Initial investigations:
- Urine dipstick: Check for glucosuria (despite normal blood glucose - renal glycosuria is a hallmark of Fanconi syndrome)
- Venous blood gas: Confirm metabolic acidosis and type (normal anion gap suggests RTA)
- Urine pH: If acidotic, check if urine pH can fall less than 5.3 (Type 2 RTA) or remains > 5.5 (Type 1 RTA)
- Urine amino acids: Generalised aminoaciduria confirms proximal tubule dysfunction
- TmP/GFR calculation: Assess renal phosphate wasting (spot urine phosphate/creatinine + serum phosphate/creatinine)
- Urine β2-microglobulin: Sensitive marker of tubular proteinuria
- Serum alkaline phosphatase: Elevated in rickets
- X-rays: Wrists, knees (metaphyseal widening, cupping, fraying)
Confirm Fanconi syndrome, then investigate cause:
- Leukocyte cystine level (cystinosis - most common inherited cause in children)
- Slit-lamp examination (corneal cystine crystals)
- Metabolic screen: Plasma amino acids, urine organic acids, galactose-1-phosphate uridyltransferase (galactosaemia), succinylacetone (tyrosinaemia)
- Genetic testing: CTNS gene (cystinosis) if clinical suspicion high
Management:
- Treat underlying cause: Cysteamine if cystinosis confirmed
- Replacement therapy: Oral phosphate (Phosphate Sandoz 20-30 mg/kg/day, divided doses), alfacalcidol (0.5-1 μg/day), sodium bicarbonate (1-2 mmol/kg/day), potassium supplements
- Monitor growth, electrolytes, bone health
- MDT: Paediatric nephrology, metabolic medicine, ophthalmology"

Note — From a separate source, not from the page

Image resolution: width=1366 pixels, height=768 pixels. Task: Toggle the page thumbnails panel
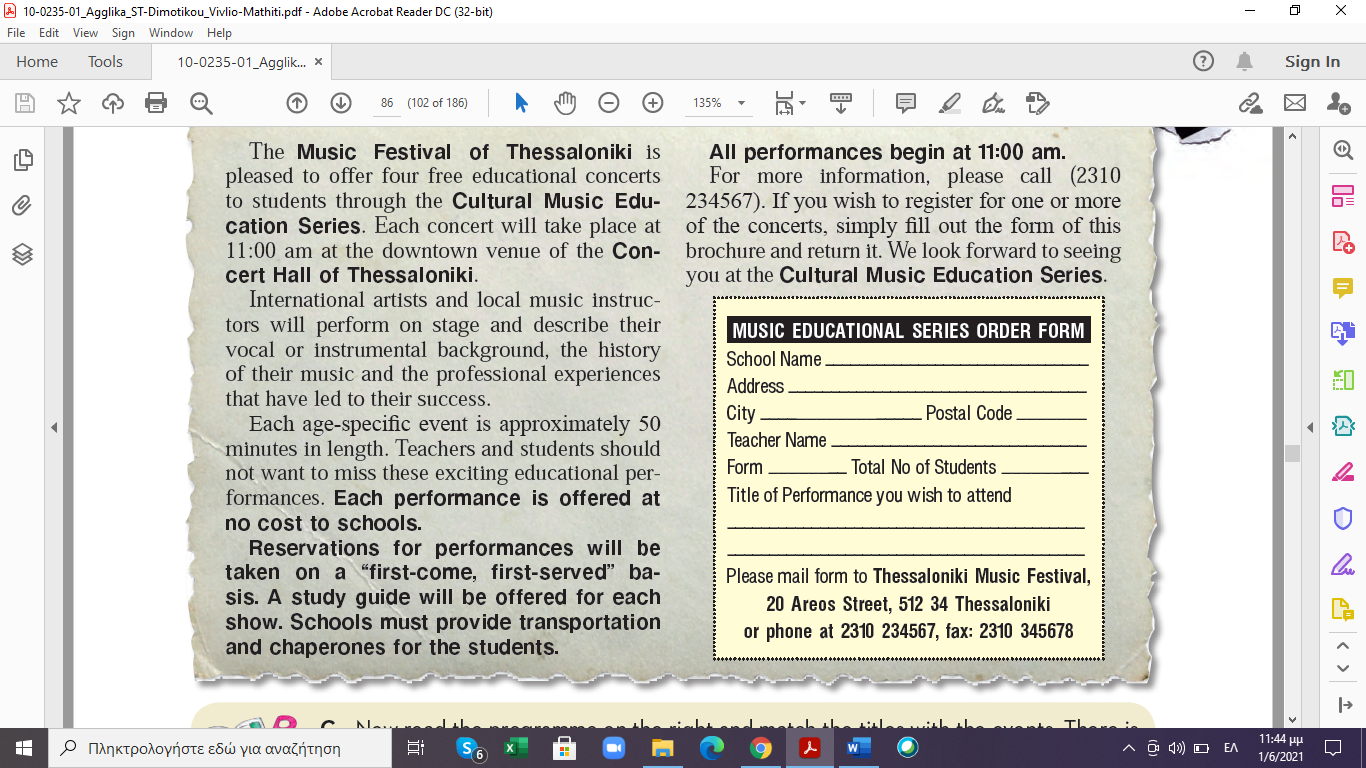[x=22, y=160]
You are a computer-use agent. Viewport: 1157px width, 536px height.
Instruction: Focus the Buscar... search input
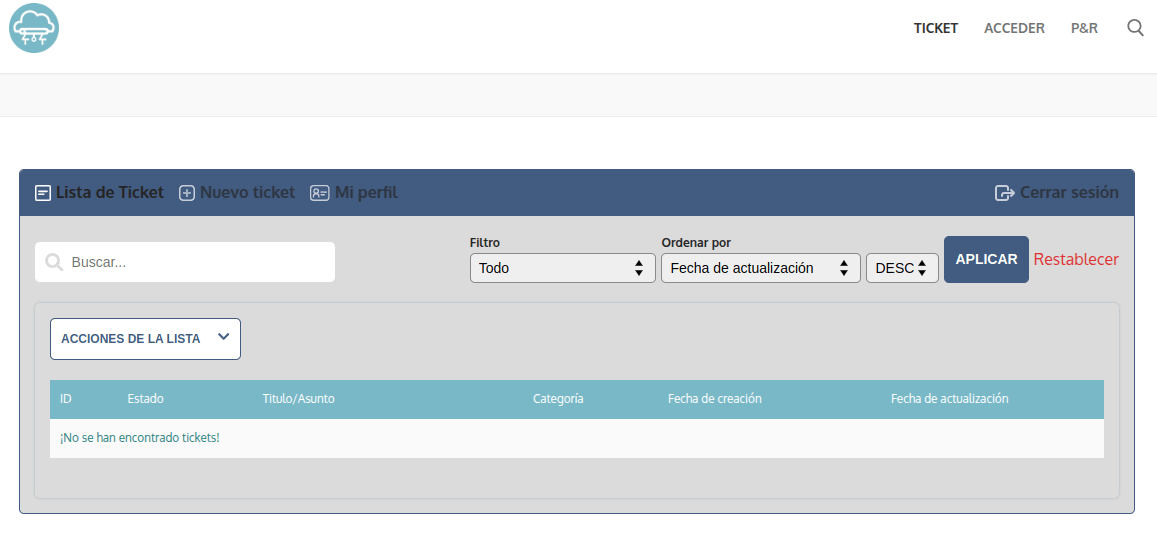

Scenario 2: HIV Patient on Tenofovir with Bone Pain
Stem: "A 45-year-old man with HIV on tenofovir-based ART presents with bone pain and muscle weakness. Blood tests show hypophosphataemia (0.4 mmol/L), hypokalaemia (2.8 mmol/L), and low bicarbonate (16 mmol/L). What is your differential and management?"
Model Answer:
"This presentation is concerning for tenofovir-induced Fanconi syndrome. Tenofovir (particularly TDF) causes proximal tubule mitochondrial toxicity, leading to generalised reabsorption failure.
Differential diagnosis:
- Drug-induced Fanconi syndrome (tenofovir) - most likely
- Multiple myeloma (HIV patients have higher risk of paraprotein disorders; light chain deposition)
- HIV-associated nephropathy (less likely to cause Fanconi syndrome)
- Vitamin D deficiency (less likely to cause hypokalaemia and acidosis)
Investigations:
- Urine dipstick: Glucose (renal glycosuria), protein
- Urine β2-microglobulin: Elevated in tubular dysfunction
- TmP/GFR: Confirm renal phosphate wasting (less than 0.6 mmol/L diagnostic)
- Serum protein electrophoresis, urine Bence Jones protein: Exclude myeloma
- 25-hydroxyvitamin D: Exclude nutritional deficiency
- Renal ultrasound: Exclude structural abnormality
- X-rays or DEXA: Assess for osteomalacia, Looser's zones
Management:
-
STOP tenofovir immediately
- Switch to tenofovir alafenamide (TAF) (lower renal toxicity) or alternative NRTI (e.g., abacavir)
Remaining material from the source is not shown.